The allelic profiles and accession numbers of the MLST genes demonstrate that all rodent isolates belonged to ST252, while the sheep isolate was identified as ST330. The ST252 and ST330 have been frequently associated with rodents and are considered a common ST in L. interrogans strains isolated in Southeast Asia from rat populations (19). The identification of ST330 in a sheep isolate aligns with previous reports that have linked this ST, highlighting its potential adaptation to domestic animal reservoirs (19). To the best of our knowledge, there are no published data reporting the presence of ST252 or ST330 in human cases of leptospirosis. Therefore, any potential transmission of these STs from animals to humans remains hypothetical, and further molecular investigations on human samples are required to assess their zoonotic risk.
5.1. Conclusions
Rodents, as natural reservoirs, were confirmed to be the main source of Leptospira in the Amol agricultural region, with 18.75% of urine samples testing positive via culture.
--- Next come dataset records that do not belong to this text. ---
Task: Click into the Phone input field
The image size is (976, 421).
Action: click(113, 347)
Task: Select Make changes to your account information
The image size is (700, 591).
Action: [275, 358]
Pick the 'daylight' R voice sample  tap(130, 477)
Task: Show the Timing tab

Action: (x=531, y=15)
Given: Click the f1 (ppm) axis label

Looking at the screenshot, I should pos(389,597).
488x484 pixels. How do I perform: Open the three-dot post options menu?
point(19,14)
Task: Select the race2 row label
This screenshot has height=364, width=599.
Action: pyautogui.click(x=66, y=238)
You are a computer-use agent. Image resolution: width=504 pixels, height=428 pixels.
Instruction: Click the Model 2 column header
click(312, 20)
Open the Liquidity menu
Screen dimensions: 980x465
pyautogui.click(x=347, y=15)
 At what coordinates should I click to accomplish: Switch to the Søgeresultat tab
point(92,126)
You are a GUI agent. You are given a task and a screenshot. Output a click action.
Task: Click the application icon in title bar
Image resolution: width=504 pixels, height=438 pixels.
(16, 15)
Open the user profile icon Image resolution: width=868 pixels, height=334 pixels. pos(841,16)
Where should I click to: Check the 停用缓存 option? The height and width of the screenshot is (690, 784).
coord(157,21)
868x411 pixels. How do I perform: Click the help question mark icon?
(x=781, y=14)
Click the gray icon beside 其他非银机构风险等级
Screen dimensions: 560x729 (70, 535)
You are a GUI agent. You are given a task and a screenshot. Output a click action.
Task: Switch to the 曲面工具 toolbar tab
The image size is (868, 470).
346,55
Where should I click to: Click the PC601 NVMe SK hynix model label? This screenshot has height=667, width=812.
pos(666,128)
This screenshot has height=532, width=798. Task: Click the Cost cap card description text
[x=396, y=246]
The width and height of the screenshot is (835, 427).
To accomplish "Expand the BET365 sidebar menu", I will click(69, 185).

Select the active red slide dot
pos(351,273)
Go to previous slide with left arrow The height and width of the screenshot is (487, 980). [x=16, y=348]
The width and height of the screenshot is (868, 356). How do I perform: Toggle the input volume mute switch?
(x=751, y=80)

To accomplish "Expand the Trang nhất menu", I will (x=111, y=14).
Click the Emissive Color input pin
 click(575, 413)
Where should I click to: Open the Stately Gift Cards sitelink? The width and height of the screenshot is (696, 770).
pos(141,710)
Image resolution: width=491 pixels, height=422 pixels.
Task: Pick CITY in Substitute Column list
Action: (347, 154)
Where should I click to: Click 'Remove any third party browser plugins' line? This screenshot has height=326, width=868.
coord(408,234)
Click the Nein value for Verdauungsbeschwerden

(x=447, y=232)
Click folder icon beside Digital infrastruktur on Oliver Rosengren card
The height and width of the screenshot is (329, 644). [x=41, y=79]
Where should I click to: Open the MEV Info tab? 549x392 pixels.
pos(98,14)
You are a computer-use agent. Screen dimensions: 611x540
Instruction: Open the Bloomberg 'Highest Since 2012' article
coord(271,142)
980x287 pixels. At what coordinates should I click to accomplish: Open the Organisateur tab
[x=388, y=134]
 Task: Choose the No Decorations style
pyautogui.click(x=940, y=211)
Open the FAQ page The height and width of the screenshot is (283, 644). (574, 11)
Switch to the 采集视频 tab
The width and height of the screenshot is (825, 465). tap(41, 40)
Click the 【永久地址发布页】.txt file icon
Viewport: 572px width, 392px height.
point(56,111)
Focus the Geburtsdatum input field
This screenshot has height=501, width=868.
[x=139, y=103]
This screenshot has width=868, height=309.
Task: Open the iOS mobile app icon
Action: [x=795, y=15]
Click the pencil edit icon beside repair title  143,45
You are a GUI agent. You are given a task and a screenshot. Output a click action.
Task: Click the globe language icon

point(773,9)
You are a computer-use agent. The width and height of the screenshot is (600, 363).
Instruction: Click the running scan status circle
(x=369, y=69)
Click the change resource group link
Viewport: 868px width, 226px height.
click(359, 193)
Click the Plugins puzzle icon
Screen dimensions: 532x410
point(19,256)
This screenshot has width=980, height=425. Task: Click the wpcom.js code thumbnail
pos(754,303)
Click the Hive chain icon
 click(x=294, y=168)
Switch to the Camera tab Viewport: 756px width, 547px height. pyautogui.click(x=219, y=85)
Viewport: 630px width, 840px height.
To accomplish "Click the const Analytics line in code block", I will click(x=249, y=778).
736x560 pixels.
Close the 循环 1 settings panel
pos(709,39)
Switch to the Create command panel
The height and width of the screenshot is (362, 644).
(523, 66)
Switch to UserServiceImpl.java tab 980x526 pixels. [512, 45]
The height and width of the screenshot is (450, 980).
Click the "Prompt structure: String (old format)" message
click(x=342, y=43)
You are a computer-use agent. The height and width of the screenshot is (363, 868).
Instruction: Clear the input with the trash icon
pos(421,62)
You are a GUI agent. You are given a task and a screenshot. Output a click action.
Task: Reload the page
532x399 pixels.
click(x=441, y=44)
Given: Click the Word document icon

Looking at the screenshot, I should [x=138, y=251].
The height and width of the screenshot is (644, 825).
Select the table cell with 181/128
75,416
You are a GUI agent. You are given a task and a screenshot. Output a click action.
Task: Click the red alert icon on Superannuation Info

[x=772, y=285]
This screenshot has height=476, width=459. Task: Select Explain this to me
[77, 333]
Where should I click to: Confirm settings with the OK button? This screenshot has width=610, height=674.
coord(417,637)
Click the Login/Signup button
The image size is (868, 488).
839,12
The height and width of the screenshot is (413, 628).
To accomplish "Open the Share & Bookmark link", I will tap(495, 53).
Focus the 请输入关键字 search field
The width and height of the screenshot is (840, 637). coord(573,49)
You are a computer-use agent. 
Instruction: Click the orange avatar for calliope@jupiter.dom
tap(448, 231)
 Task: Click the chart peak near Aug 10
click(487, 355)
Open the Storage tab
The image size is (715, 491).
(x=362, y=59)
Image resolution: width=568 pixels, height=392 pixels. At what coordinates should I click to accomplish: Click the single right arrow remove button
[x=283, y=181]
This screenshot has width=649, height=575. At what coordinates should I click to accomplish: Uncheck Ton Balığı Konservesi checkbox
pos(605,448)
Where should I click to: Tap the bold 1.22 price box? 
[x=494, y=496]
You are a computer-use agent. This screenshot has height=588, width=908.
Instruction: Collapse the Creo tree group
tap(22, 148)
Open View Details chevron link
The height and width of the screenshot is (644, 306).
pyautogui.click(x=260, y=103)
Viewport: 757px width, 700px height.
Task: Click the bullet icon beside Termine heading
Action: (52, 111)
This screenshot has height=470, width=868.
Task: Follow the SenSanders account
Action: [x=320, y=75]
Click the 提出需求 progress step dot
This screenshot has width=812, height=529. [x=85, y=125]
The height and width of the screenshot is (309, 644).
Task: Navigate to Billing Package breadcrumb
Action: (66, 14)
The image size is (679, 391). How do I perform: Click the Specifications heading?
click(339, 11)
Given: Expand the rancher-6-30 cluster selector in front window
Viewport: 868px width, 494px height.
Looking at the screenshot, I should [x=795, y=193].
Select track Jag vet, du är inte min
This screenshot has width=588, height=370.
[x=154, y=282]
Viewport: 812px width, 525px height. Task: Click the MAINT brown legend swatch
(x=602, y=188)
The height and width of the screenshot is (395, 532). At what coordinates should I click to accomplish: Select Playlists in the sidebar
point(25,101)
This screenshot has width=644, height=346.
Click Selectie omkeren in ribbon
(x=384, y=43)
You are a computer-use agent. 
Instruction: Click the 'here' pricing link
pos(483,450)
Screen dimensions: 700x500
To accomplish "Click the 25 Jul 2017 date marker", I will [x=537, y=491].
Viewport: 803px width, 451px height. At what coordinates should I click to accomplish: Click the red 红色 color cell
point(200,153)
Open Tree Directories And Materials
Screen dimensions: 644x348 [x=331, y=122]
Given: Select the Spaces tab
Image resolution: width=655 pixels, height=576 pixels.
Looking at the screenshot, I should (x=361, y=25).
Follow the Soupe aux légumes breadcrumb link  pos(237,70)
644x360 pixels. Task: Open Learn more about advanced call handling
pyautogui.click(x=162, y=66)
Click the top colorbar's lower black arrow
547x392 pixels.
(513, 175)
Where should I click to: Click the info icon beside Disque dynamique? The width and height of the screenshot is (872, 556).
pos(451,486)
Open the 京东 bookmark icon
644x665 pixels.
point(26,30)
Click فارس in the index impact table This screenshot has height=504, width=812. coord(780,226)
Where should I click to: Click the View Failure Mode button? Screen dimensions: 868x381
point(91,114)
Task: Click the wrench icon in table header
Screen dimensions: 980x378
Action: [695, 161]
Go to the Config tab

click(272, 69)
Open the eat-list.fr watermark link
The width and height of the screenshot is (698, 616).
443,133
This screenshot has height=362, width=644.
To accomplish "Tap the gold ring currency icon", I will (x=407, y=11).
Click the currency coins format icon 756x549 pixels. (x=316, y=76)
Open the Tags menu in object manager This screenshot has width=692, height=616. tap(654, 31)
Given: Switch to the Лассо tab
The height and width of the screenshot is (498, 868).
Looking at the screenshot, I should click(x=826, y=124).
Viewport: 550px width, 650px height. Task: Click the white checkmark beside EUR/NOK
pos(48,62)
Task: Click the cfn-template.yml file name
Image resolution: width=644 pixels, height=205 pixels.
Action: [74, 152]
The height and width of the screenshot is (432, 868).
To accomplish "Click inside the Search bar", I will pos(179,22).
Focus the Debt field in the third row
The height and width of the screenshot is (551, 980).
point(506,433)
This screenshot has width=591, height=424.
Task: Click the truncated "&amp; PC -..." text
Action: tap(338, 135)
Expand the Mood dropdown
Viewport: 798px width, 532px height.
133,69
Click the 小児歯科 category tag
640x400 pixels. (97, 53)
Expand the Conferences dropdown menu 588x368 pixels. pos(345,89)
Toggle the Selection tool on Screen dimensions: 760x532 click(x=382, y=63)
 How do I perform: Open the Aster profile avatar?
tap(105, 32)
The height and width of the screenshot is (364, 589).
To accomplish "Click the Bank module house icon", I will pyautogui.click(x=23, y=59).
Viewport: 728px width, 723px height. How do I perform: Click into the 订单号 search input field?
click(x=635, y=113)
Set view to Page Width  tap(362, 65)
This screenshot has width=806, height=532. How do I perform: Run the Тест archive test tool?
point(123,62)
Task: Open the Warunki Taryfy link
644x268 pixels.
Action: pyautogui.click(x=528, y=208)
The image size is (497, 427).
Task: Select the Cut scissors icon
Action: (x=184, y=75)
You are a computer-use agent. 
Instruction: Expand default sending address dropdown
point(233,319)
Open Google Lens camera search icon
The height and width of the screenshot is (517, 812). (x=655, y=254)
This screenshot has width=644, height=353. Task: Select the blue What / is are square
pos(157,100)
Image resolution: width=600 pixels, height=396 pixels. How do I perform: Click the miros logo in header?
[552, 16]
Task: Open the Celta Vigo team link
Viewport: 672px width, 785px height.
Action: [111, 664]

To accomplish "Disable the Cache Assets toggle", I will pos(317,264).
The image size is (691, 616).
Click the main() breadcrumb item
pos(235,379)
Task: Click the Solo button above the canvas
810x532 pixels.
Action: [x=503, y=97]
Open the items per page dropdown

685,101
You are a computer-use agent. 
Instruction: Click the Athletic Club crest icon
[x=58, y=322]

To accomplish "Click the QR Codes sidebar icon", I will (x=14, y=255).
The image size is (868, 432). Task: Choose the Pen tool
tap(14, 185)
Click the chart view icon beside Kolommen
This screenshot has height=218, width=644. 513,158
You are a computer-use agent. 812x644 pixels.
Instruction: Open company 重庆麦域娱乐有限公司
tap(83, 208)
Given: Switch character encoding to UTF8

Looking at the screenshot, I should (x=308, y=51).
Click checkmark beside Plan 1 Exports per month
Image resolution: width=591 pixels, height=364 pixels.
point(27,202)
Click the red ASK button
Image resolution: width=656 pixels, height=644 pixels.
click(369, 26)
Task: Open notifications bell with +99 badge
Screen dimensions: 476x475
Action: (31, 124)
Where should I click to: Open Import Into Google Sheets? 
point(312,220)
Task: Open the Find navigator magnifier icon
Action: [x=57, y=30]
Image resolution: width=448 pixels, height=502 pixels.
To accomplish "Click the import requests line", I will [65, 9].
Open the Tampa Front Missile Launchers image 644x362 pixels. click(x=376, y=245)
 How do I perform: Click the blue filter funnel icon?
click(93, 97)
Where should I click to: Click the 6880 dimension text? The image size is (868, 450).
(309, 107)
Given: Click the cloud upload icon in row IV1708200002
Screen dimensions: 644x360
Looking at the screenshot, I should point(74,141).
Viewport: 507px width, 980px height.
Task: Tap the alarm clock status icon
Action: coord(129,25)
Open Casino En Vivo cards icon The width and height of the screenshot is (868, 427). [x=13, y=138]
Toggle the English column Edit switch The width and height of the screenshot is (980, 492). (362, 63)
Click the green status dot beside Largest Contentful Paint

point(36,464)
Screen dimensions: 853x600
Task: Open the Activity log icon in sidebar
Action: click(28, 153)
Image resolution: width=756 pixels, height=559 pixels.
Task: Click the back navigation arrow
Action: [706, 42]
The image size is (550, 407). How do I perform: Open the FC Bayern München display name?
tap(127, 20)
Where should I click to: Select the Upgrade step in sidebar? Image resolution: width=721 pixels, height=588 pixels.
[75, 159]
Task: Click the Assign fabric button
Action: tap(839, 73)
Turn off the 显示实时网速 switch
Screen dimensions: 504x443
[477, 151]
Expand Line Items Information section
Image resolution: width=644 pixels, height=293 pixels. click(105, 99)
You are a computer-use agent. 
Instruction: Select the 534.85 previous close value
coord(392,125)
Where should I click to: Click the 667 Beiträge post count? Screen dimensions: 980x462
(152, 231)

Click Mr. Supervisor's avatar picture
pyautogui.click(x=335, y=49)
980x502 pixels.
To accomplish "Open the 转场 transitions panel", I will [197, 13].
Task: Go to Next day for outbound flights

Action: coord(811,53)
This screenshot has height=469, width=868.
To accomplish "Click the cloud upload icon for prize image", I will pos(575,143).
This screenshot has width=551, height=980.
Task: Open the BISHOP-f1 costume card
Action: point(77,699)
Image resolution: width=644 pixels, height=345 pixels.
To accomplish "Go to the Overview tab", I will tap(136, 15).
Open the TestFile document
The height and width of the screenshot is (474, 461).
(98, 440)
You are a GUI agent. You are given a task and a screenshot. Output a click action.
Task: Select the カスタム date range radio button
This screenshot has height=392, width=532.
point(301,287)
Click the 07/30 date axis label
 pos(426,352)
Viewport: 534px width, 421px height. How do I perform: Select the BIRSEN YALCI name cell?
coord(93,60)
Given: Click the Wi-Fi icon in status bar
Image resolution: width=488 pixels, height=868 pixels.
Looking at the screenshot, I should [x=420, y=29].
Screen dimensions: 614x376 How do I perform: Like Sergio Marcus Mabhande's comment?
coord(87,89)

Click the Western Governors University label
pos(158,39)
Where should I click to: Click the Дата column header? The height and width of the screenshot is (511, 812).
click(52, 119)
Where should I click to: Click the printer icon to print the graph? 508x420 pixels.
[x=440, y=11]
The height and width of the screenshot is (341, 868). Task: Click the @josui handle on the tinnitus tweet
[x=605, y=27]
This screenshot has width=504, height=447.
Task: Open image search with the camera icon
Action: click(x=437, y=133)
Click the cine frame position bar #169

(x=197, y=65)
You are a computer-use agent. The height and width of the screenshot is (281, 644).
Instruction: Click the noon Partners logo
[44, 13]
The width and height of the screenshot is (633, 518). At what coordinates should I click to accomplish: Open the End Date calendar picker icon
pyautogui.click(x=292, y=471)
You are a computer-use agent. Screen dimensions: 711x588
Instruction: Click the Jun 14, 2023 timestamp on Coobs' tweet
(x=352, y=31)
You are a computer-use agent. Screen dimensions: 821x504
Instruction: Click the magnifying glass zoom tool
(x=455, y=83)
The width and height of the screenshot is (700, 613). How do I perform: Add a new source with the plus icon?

The detection of Leptospira DNA in cattle (2.27%) and sheep urine samples by both conventional and real-time PCR, despite negative culture results in cattle, indicates that these livestock act as secondary reservoirs, potentially facilitating pathogen transmission in shared agricultural environments. The use of both lipL32 gene sequencing and MLST provided complementary molecular confirmation, revealing that rodent isolates belonged to ST252 and the sheep isolate to ST330, thereby enhancing the understanding of local strain distribution. These findings highlight the high environmental contamination in the study area and underscore the importance of targeted surveillance and preventive measures among farm animals and workers in northern Iran.